* WHAT YOU SHOULD DO *
Apart from the images, reproduce every record word for word.

━━━━━━━━━━━━━━━━

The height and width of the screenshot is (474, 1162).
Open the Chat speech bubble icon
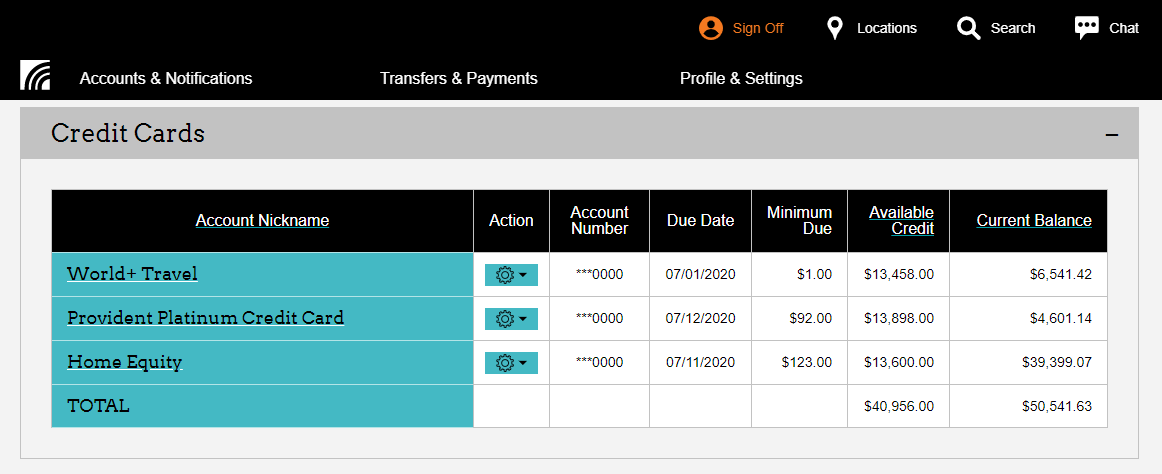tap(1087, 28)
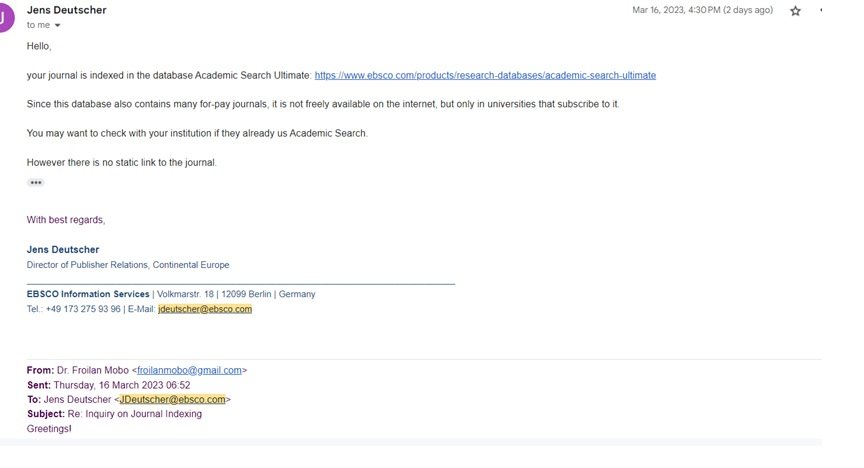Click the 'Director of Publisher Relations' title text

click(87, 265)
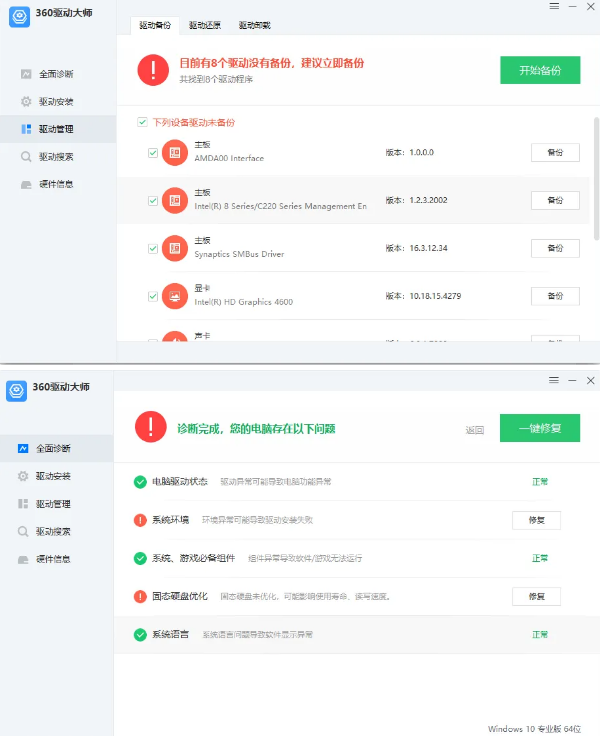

━━━━━━━━━━━━━━━━

* ANSWER *
The height and width of the screenshot is (474, 1162).
Open the Chat speech bubble icon
tap(1087, 28)
Click the 'Director of Publisher Relations' title text

click(87, 265)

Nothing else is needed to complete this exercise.